Nonetheless, here are all 10 of them ranked.


Sometimes companies just don't know when to quit. Starbucks announced a controversial, confusing, and arguably dumb initiative this week "to engage both employees and customers in discussions about race." CEO Howard Schultz urged employees nationwide to handwrite the phrase "Race Together" on cups to help spark this conversation. Early reports show that so far, it's pretty much been a complete and utter failure.

However, Starbucks also promised that the USA Today would publish a supplement featuring race relations "conversation starters." Well that day is upon us: The eight page supplement is very much here and it includes 10 "conversation starters" that read as an uncomfortable Mad Libs exercise.

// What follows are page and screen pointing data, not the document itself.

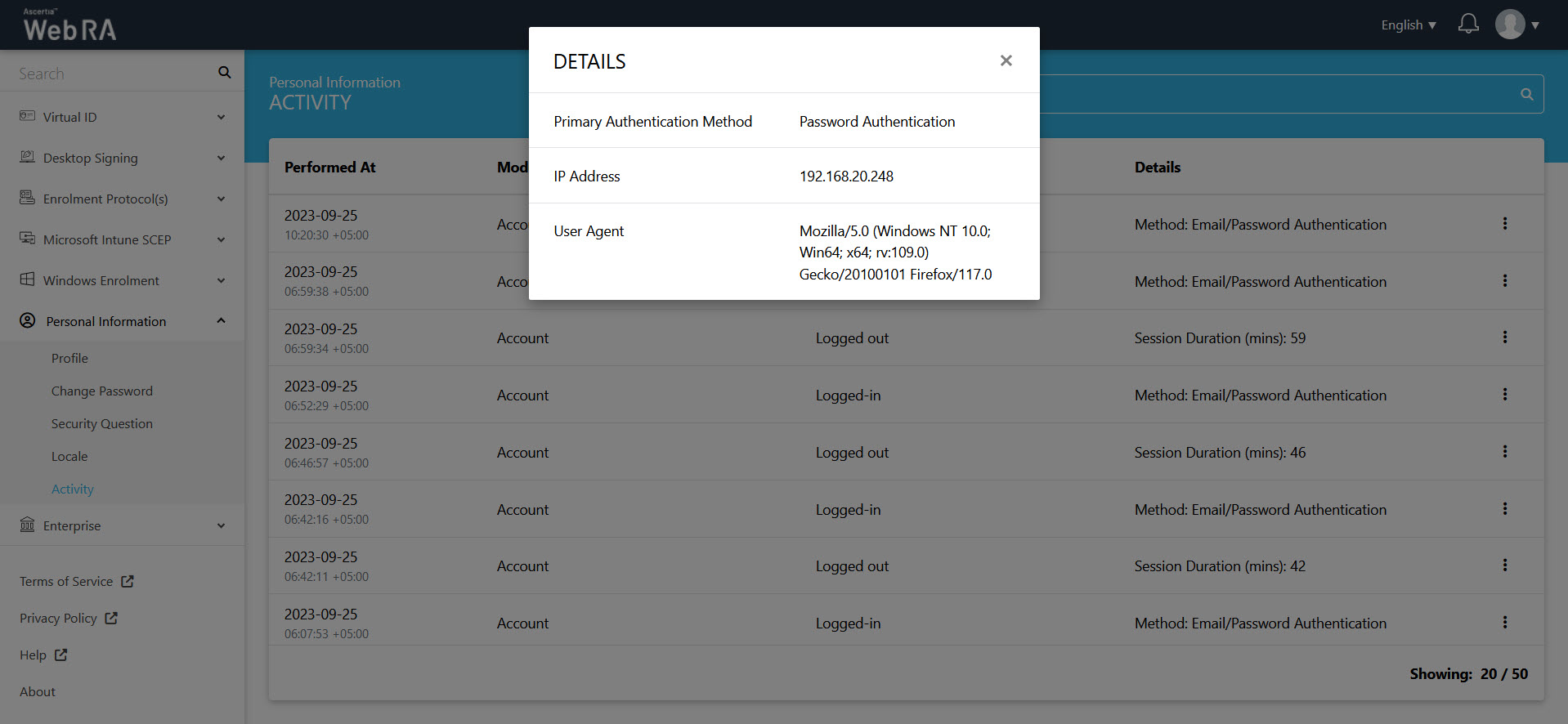Open the three-dot menu for the 06:07:53 entry
The height and width of the screenshot is (724, 1568).
[1504, 623]
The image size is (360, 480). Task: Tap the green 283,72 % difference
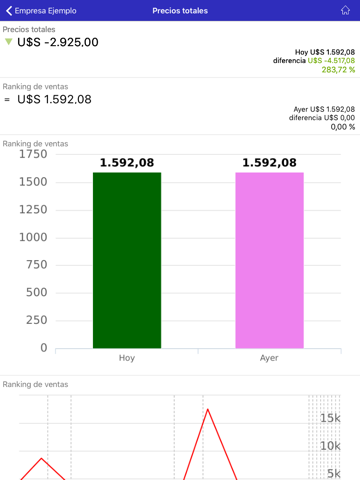point(338,70)
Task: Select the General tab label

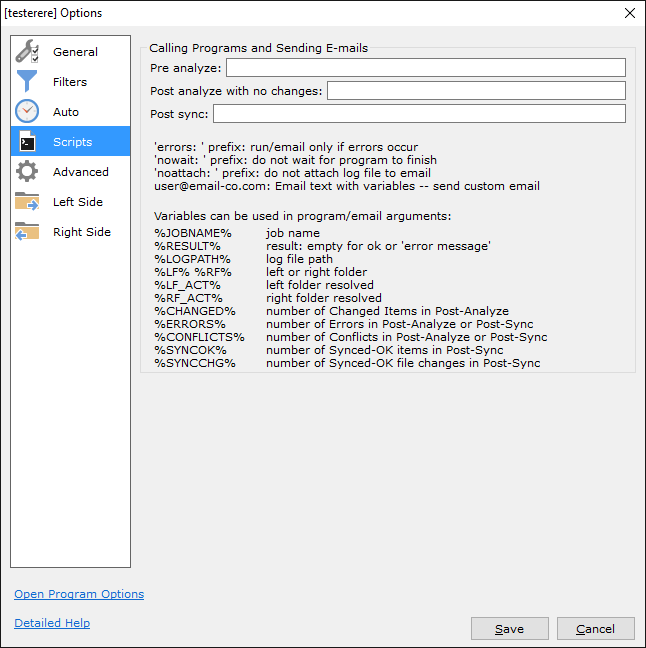Action: 76,52
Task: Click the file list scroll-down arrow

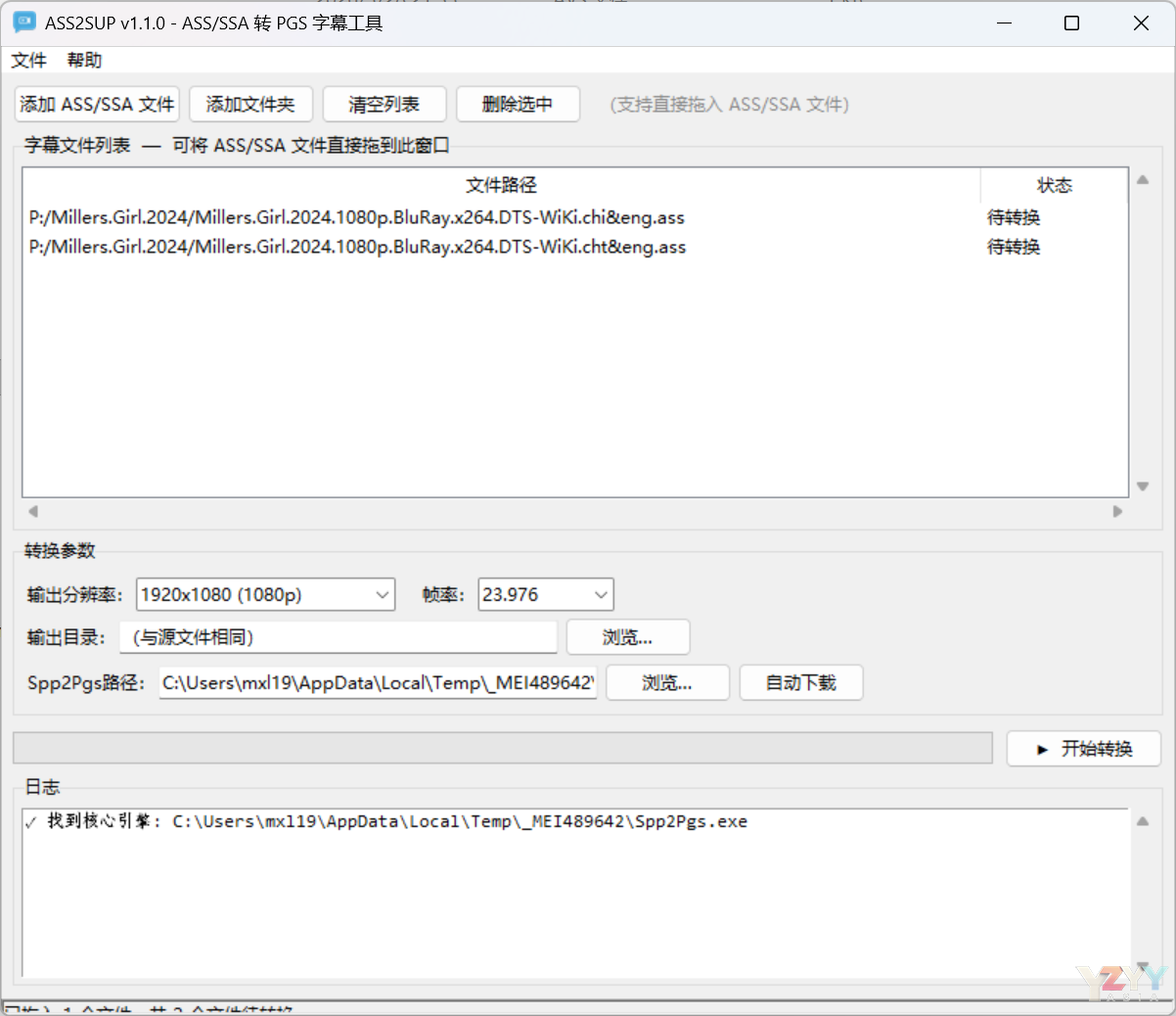Action: coord(1142,486)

Somehow, asking people to quantify how many times they've interacted with other races doesn't seem like a productive way to spark conversation on a very touchy subject.

To make matters worse, an internal memo reveals that Starbucks locations will be required to display these conversation starters by the register. Below, Starbucks' race conversation starters, ranked — from most awful to least — by a very scientific awkwardness/how-long-they-will-hold-up-the-line factor:

1) In my Facebook stream, ___% are of a different race.
1) In the past year, I have been to the home of someone of a different race ___ times.
1) In the past year, someone of a different race has been in my home ___ times.
1) ___ members of a different race live on my block or apartment building.
1) In the past year, I have eaten a meal with someone of a different race ___ times.
1) I most often talk to someone of another race:
___ At work
___ Church
___ Home
___ Shopping
___ School
1) At work, we have managers of ___ different races.
1) My children have ___ friends of a different race.
1) My parents had ___ friends of a different race.
1) I have ___ friends of a different race.